La campagne de Russie de 1812, anecdotes et faits intéressants

Nous avions présenté dans un précédent article sur Pierre Le Grand le début des relations diplomatiques entre la France et la Russie. Ses relations n’ont pas toujours été cordiales, et le meilleur exemple est la campagne de Russie de Napoléon Bonaparte en 1812, qui freina les ambitions de l’empereur et le mena à sa perte. Nous vous présentons 5 anecdotes et faits intéressants en rapport avec cet événement historique majeur.

L’origine du mot « bistrot »

Le mot « bistrot » provient du mot russe « bystro », qui veut dire « vite »

Peut-être avez-vous déjà entendu parler de l’origine du mot « bistrot ». Après la défaite de Napoléon, la France accueille les armées étrangères, dont l’armée russe, présente dans la capitale. L’état-major russe interdit formellement à ses soldats de fréquenter les cafés et autres établissements servant de l’alcool. Malgré tout, la soif l’emportant, les cosaques en entrant dans les cafés réclamaient leur verre en criant « Bystro ! Bystro ! » en tapant du poing (« bystro » signifiant « vite » en russe). Voilà d’où proviendrait le mot « bistrot ». Cette théorie est encore très discutée par les linguistes mais demeure une anecdote amusante à raconter à vos amis.

La stratégie de la Terre Brûlée

La prise de Moscou par l'armée de Napoléon Ier

Lorsque la Grande Armée fit son entrée sur le territoire, l’armée russe pratiqua la tactique de la terre brûlée qui consistait à détruire ressources, bâtiments, moyens de production ainsi que tout ce qui pouvait être utilisé par l’ennemi afin de l’affaiblir. Cette stratégie sera d’ailleurs reprise lors de la Grande Guerre Patriotique contre l’Allemagne Nazie sur le Front de l’est.
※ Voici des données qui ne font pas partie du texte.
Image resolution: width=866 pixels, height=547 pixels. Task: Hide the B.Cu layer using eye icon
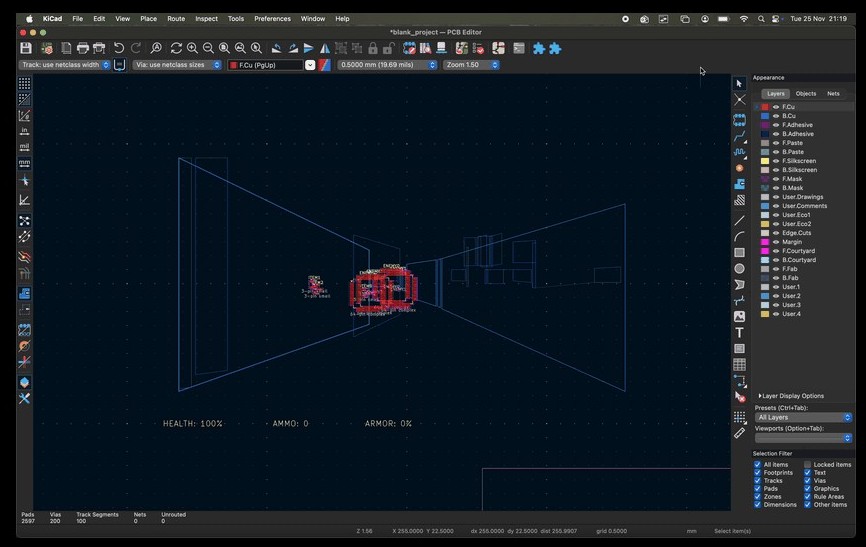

Moscou a ainsi subi un terrible incendie durant cette guerre alors que l’armée Napoléonienne venait d’entrer dans la capitale et livrait bataille aux forces du tsar. On ne sait pas si cet incendie faisait partie de la politique de la terre brûlée ou s’il est l’œuvre des pillages puisqu’aucun ordre n’a été donné dans ce sens, ni de Napoléon ni du tsar Alexandre Ier. Toujours est-il que lors de cet effroyable incendie, le Kremlin faisait partie de ces quelques bâtiments qui n’ont pas succombé aux flammes, comme pour symboliser la force et la volonté de l’armée russe.

« C’est la Bérézina »

La Bérézina est une rivière de Biélorussie, l’affluant du Dniepr

Une expression qui désigne une défaite cuisante, une situation extrêmement désagréable. Cette expression tire son origine de la déroute de l’armée Napoléonienne suite au violent incendie de Moscou. Alors que la troupe revient sur ses pas, en proie au froid et mourant de faim, elle arrive devant la Bérézina, rivière de Biélorussie. Nous sommes en novembre et l’eau de la rivière est glacée, pas question de la traverser à la nage. Alors que la température avoisine les moins 30 degrés, les pontonniers vont construire deux ponts permettant de la traverser. Des 70 milles hommes qui composaient cette armée, seuls 40 milles pourront la franchir. En effet, on détruisit les ponts pour ne pas permettre à l’armée ennemi de les emprunter, alors que de l’autre côté se trouvaient encore de nombreux soldats retardataires.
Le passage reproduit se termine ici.